NYSE Euronext crée deux chambres de compensation en Europe

Vincent Van Dessel, CEO de Nyse Euronext Bruxelles.

L'opérateur boursier NYSE Euronext a annoncé mercredi la création de ses propres chambres de compensation, basées à Londres et à Paris, lui permettant, d'ici à fin 2012, de cesser d'avoir recours aux services de la chambre de compensation européenne LCH.Clearnet.

(afp) - Les activités européennes de compensation de titres et instruments dérivés de NYSE Euronext seront transférées "d'ici fin 2012 (...) vers deux nouvelles chambres de compensation dédiées et basées à Londres et à Paris", a indiqué l'opérateur transatlantique dans un communiqué. La chambre créée à Londres sera dédiée aux produits dérivés de taux, aux matières premières et aux devises, tandis que la nouvelle chambre de compensation de Paris traitera les actions et les dérivés sur actions.

En conséquence, "la relation commerciale avec le groupe LCH.Clearnet prendra fin en 2012", précise le communiqué.

Confronté à une concurrence aiguisée, l'opérateur boursier cherche à réduire autant que possible la charge que représentent pour lui les tarifs des services proposés par LCH.Clearnet.

Ces nouvelles chambres, pour la création desquelles NYSE Euronext prévoit d'investir jusqu'à 60 millions de dollars d'ici à 2012, devraient lui permettre de "générer d'importantes économies opérationnelles pour ses clients".

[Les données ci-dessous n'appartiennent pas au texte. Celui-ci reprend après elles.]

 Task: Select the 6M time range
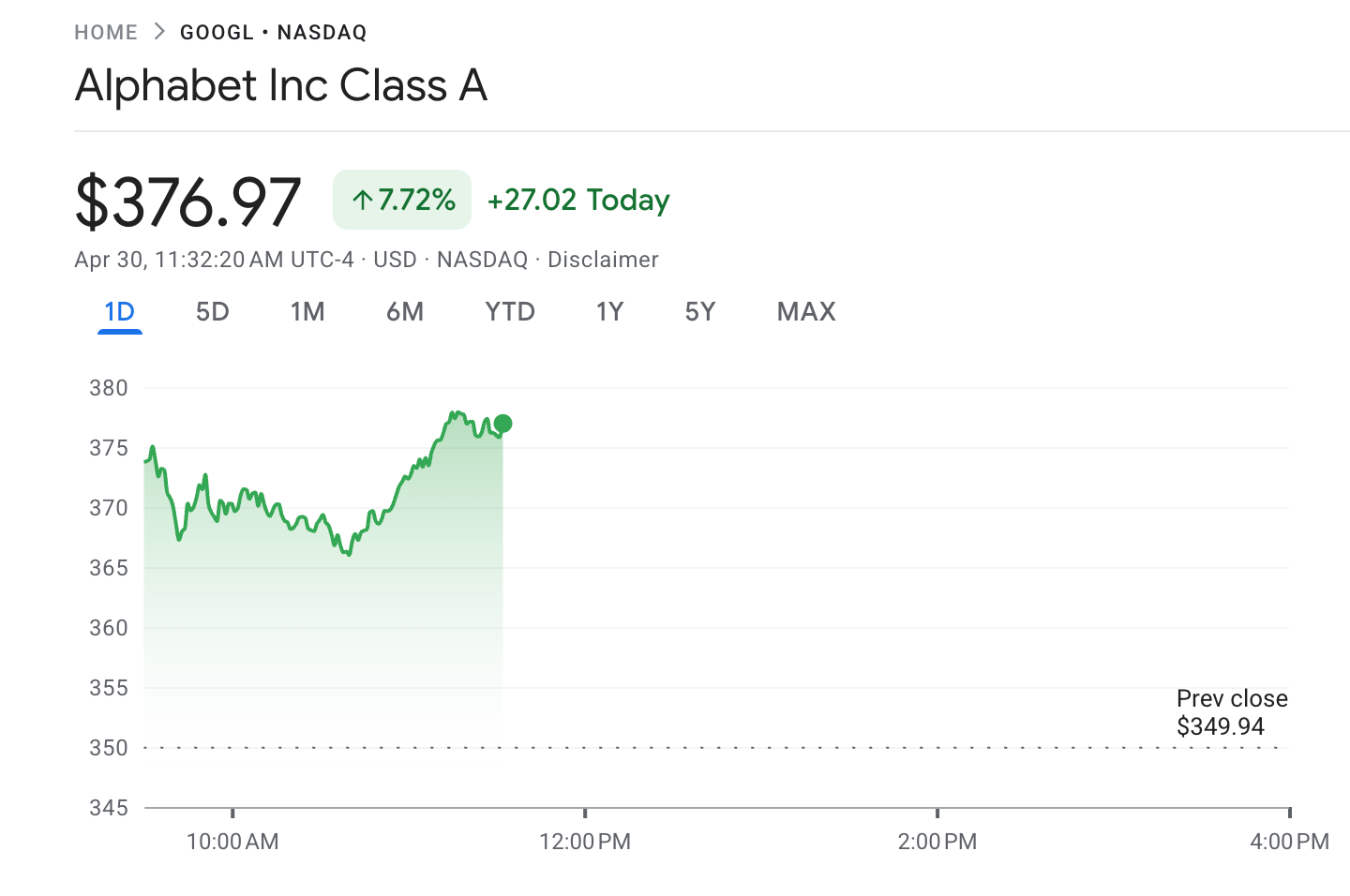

L'internalisation des activités de compensation permettrait ainsi à l'opérateur de réaliser des revenus supplémentaires d'"au moins 100 millions de dollars par an" à partir de 2013, et d'enregistrer "une réduction significative" de ses coûts.

NYSE Euronext avait engagé cette stratégie au premier trimestre 2009, avec la création de NYSE Liffe Clearing, destinée à intégrer la compensation pour les produits dérivés sur sa plateforme Liffe à Londres, tout en laissant les activités de garantie et de gestion des défaillances à LCH.Clearnet.

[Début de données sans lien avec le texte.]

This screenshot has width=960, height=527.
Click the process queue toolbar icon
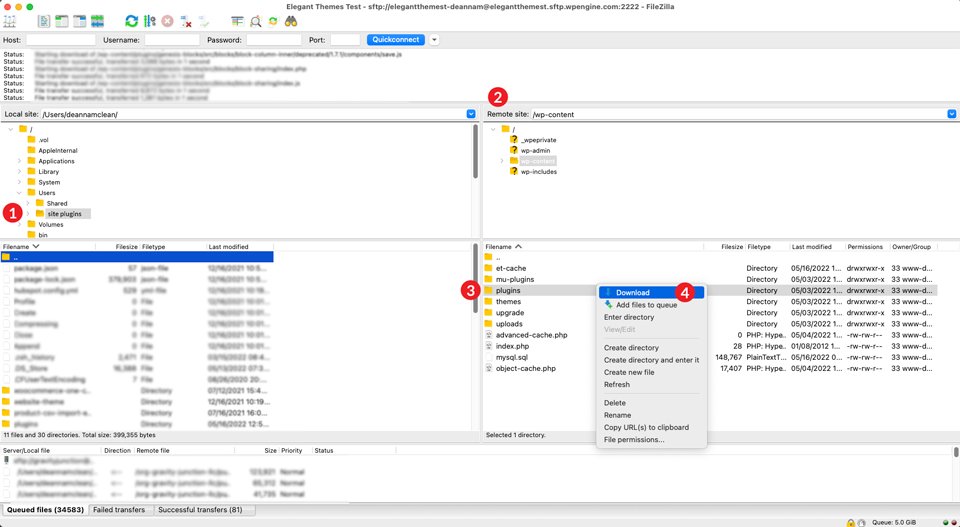click(x=149, y=20)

Au-delà de l'intégration complète de la compensation de ses activités au comptant et sur produits dérivés en Europe, l'opérateur envisage d'étendre les services de ces nouvelles chambres "aux marchés de gré à gré" et surtout "à certaines autres plateformes de négociations".
Une stratégie qui prend forme alors que gouvernants et régulateurs plaident pour une généralisation de la compensation au maximum de transactions traitées sur ces marchés et ces plateformes.

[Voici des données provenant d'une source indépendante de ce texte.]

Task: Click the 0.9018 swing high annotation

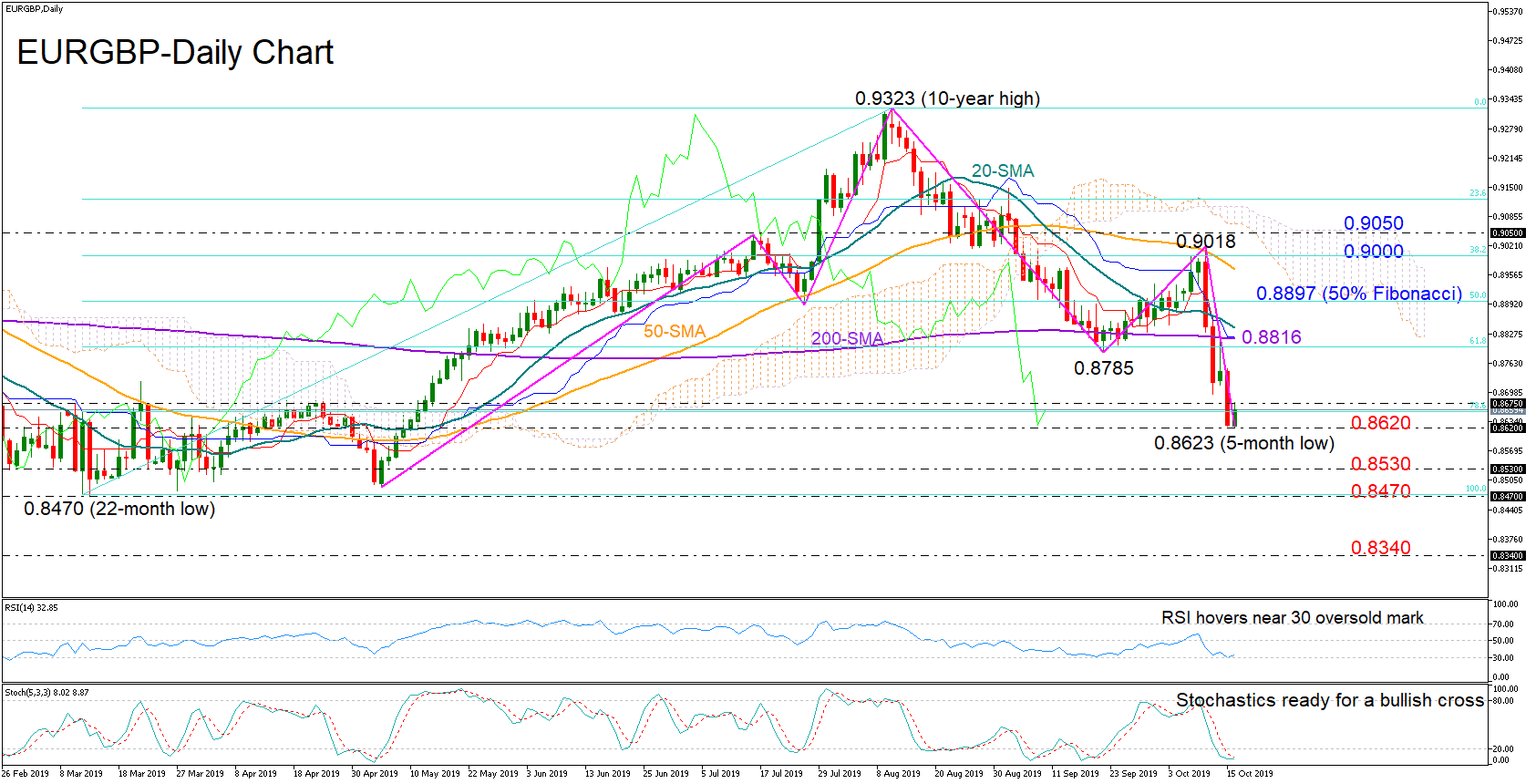Action: click(1207, 242)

Malgré la perspective de la séparation commerciale, NYSE Euronext assure cependant maintenir "un dialogue permanent et étroit" avec LCH.Clearnet, dont il était le partenaire historique.

LCH.Clearnet était né en 2003 de la fusion entre la London Clearing House et la société Clearnet, basée à Paris et dont Euronext était l'actionnaire majoritaire. NYSE avait par la suite réduit progressivement sa participation dans LCH.Clearnet, ramenée aujourd'hui à 9,1% du capital.
De son côté, Roger Lidell, directeur exécutif de LCH.Clearnet, cité dans un communiqué distinct, s'est dit "désireux de continuer à travailler avec eux jusqu'à ce que le contrat (entre NYSE et LCH.Clearnet) se termine".

L'Autorité des marchés financiers, l'Autorité de contrôle prudentiel et la Banque de France "seront particulièrement vigilantes à la poursuite du développement des services de compensation offerts à Paris par LCH.Clearnet sur d'autres segments que les marchés de NYSE Euronext", ont par ailleurs indiqué dans un communiqué commun les autorités de régulation françaises.

Les trois institutions ont également rappelé "leur attachement à la compensation en zone euro des opérations en euros effectuées sur des marchés d'importance systémique".

Les chambres de compensation assurent une fonction centrale pour les marchés réglementés et de plus en plus importante sur les marchés de gré à gré: elles assurent la sécurité des opérations entre vendeurs et acheteurs, jouant en dernier ressort le rôle de fonds de garantie.